* TASK: All of the records below are to be copied exactly.

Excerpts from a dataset
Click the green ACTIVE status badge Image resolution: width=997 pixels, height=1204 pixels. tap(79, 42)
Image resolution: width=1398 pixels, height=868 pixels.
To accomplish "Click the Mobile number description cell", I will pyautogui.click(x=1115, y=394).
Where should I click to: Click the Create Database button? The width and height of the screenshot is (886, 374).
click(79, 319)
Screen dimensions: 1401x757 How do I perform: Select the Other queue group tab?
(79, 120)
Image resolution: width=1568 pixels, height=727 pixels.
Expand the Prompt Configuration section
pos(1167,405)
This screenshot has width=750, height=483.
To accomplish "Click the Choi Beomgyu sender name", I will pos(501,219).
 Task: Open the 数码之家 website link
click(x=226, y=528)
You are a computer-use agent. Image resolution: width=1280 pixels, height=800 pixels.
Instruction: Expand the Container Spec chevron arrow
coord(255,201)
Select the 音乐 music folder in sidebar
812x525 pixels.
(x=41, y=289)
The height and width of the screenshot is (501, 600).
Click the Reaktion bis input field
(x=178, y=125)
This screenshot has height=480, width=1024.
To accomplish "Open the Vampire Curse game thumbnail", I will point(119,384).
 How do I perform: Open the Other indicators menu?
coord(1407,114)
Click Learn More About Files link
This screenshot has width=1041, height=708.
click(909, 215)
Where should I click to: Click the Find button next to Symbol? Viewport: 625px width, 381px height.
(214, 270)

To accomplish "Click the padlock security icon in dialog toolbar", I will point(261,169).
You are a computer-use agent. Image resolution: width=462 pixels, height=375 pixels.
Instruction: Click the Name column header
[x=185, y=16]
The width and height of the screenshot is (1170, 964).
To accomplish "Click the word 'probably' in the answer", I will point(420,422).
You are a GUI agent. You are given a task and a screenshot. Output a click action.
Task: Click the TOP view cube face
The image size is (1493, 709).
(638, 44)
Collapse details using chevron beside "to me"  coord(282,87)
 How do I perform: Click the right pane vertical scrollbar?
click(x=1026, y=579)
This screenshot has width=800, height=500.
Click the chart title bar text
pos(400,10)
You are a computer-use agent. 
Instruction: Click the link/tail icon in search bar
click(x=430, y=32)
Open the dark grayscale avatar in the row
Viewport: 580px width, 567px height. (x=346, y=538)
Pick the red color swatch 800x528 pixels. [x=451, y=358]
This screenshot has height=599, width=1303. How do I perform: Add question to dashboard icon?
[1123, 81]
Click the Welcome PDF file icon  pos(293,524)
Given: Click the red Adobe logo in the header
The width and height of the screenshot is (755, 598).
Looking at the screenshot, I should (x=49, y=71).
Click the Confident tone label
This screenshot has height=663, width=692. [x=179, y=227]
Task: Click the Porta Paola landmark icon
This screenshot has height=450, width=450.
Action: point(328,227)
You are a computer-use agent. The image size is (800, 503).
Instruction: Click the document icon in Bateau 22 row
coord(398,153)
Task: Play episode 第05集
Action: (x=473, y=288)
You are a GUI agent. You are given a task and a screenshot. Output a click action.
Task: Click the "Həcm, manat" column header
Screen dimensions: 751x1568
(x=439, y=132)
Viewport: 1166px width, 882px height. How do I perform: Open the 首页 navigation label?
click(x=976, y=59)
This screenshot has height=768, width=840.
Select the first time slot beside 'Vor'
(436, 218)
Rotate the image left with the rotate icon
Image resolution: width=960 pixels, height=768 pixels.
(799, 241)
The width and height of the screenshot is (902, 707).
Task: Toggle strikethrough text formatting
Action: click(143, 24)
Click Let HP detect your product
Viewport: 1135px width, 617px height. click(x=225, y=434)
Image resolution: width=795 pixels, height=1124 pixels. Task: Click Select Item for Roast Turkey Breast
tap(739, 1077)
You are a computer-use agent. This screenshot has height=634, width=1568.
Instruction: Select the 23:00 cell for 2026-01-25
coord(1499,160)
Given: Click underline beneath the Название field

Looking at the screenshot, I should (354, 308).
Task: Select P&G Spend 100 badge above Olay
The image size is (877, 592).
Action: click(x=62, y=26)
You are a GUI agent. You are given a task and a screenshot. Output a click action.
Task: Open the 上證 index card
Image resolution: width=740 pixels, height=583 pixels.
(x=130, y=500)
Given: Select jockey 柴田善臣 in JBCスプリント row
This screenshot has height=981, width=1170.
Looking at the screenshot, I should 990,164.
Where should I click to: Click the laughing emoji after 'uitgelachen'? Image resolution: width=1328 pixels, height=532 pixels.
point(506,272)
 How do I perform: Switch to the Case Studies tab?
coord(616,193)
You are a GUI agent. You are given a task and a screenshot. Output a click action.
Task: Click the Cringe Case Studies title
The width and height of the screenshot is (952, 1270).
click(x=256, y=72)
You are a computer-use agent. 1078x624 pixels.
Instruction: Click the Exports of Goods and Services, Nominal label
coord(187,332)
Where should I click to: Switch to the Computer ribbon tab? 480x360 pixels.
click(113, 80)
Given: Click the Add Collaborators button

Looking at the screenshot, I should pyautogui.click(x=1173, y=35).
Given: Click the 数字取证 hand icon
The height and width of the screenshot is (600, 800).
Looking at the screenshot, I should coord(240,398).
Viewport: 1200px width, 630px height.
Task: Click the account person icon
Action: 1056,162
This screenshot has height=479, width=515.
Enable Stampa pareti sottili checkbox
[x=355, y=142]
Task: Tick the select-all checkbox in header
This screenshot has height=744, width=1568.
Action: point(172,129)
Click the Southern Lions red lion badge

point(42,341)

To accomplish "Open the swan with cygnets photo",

* YOUR SOLUTION:
Click the green ACTIVE status badge Image resolution: width=997 pixels, height=1204 pixels. tap(79, 42)
Image resolution: width=1398 pixels, height=868 pixels.
To accomplish "Click the Mobile number description cell", I will pyautogui.click(x=1115, y=394).
Where should I click to: Click the Create Database button? The width and height of the screenshot is (886, 374).
click(79, 319)
Screen dimensions: 1401x757 How do I perform: Select the Other queue group tab?
(79, 120)
Image resolution: width=1568 pixels, height=727 pixels.
Expand the Prompt Configuration section
pos(1167,405)
This screenshot has width=750, height=483.
To accomplish "Click the Choi Beomgyu sender name", I will pos(501,219).
 Task: Open the 数码之家 website link
click(x=226, y=528)
You are a computer-use agent. Image resolution: width=1280 pixels, height=800 pixels.
Instruction: Expand the Container Spec chevron arrow
coord(255,201)
Select the 音乐 music folder in sidebar
812x525 pixels.
(x=41, y=289)
The height and width of the screenshot is (501, 600).
Click the Reaktion bis input field
(x=178, y=125)
This screenshot has height=480, width=1024.
To accomplish "Open the Vampire Curse game thumbnail", I will point(119,384).
 How do I perform: Open the Other indicators menu?
coord(1407,114)
Click Learn More About Files link
This screenshot has width=1041, height=708.
click(909, 215)
Where should I click to: Click the Find button next to Symbol? Viewport: 625px width, 381px height.
(214, 270)

To accomplish "Click the padlock security icon in dialog toolbar", I will point(261,169).
You are a computer-use agent. Image resolution: width=462 pixels, height=375 pixels.
Instruction: Click the Name column header
[x=185, y=16]
The width and height of the screenshot is (1170, 964).
To accomplish "Click the word 'probably' in the answer", I will point(420,422).
You are a GUI agent. You are given a task and a screenshot. Output a click action.
Task: Click the TOP view cube face
The image size is (1493, 709).
(638, 44)
Collapse details using chevron beside "to me"  coord(282,87)
 How do I perform: Click the right pane vertical scrollbar?
click(x=1026, y=579)
This screenshot has width=800, height=500.
Click the chart title bar text
pos(400,10)
You are a computer-use agent. 
Instruction: Click the link/tail icon in search bar
click(x=430, y=32)
Open the dark grayscale avatar in the row
Viewport: 580px width, 567px height. (x=346, y=538)
Pick the red color swatch 800x528 pixels. [x=451, y=358]
This screenshot has height=599, width=1303. How do I perform: Add question to dashboard icon?
[1123, 81]
Click the Welcome PDF file icon  pos(293,524)
Given: Click the red Adobe logo in the header
The width and height of the screenshot is (755, 598).
Looking at the screenshot, I should (x=49, y=71).
Click the Confident tone label
This screenshot has height=663, width=692. [x=179, y=227]
Task: Click the Porta Paola landmark icon
This screenshot has height=450, width=450.
Action: point(328,227)
You are a computer-use agent. The image size is (800, 503).
Instruction: Click the document icon in Bateau 22 row
coord(398,153)
Task: Play episode 第05集
Action: (x=473, y=288)
You are a GUI agent. You are given a task and a screenshot. Output a click action.
Task: Click the "Həcm, manat" column header
Screen dimensions: 751x1568
(x=439, y=132)
Viewport: 1166px width, 882px height. How do I perform: Open the 首页 navigation label?
click(x=976, y=59)
This screenshot has height=768, width=840.
Select the first time slot beside 'Vor'
(436, 218)
Rotate the image left with the rotate icon
Image resolution: width=960 pixels, height=768 pixels.
(799, 241)
The width and height of the screenshot is (902, 707).
Task: Toggle strikethrough text formatting
Action: click(143, 24)
Click Let HP detect your product
Viewport: 1135px width, 617px height. click(x=225, y=434)
Image resolution: width=795 pixels, height=1124 pixels. Task: Click Select Item for Roast Turkey Breast
tap(739, 1077)
You are a computer-use agent. This screenshot has height=634, width=1568.
Instruction: Select the 23:00 cell for 2026-01-25
coord(1499,160)
Given: Click underline beneath the Название field

Looking at the screenshot, I should (354, 308).
Task: Select P&G Spend 100 badge above Olay
The image size is (877, 592).
Action: click(x=62, y=26)
You are a GUI agent. You are given a task and a screenshot. Output a click action.
Task: Open the 上證 index card
Image resolution: width=740 pixels, height=583 pixels.
(x=130, y=500)
Given: Select jockey 柴田善臣 in JBCスプリント row
This screenshot has height=981, width=1170.
Looking at the screenshot, I should 990,164.
Where should I click to: Click the laughing emoji after 'uitgelachen'? Image resolution: width=1328 pixels, height=532 pixels.
point(506,272)
 How do I perform: Switch to the Case Studies tab?
coord(616,193)
You are a GUI agent. You are given a task and a screenshot. Output a click action.
Task: Click the Cringe Case Studies title
The width and height of the screenshot is (952, 1270).
click(x=256, y=72)
You are a computer-use agent. 1078x624 pixels.
Instruction: Click the Exports of Goods and Services, Nominal label
coord(187,332)
Where should I click to: Switch to the Computer ribbon tab? 480x360 pixels.
click(113, 80)
Given: Click the Add Collaborators button

Looking at the screenshot, I should pyautogui.click(x=1173, y=35).
Given: Click the 数字取证 hand icon
The height and width of the screenshot is (600, 800).
Looking at the screenshot, I should coord(240,398).
Viewport: 1200px width, 630px height.
Task: Click the account person icon
Action: 1056,162
This screenshot has height=479, width=515.
Enable Stampa pareti sottili checkbox
[x=355, y=142]
Task: Tick the select-all checkbox in header
This screenshot has height=744, width=1568.
Action: point(172,129)
Click the Southern Lions red lion badge

point(42,341)

To accomplish "Open the swan with cygnets photo",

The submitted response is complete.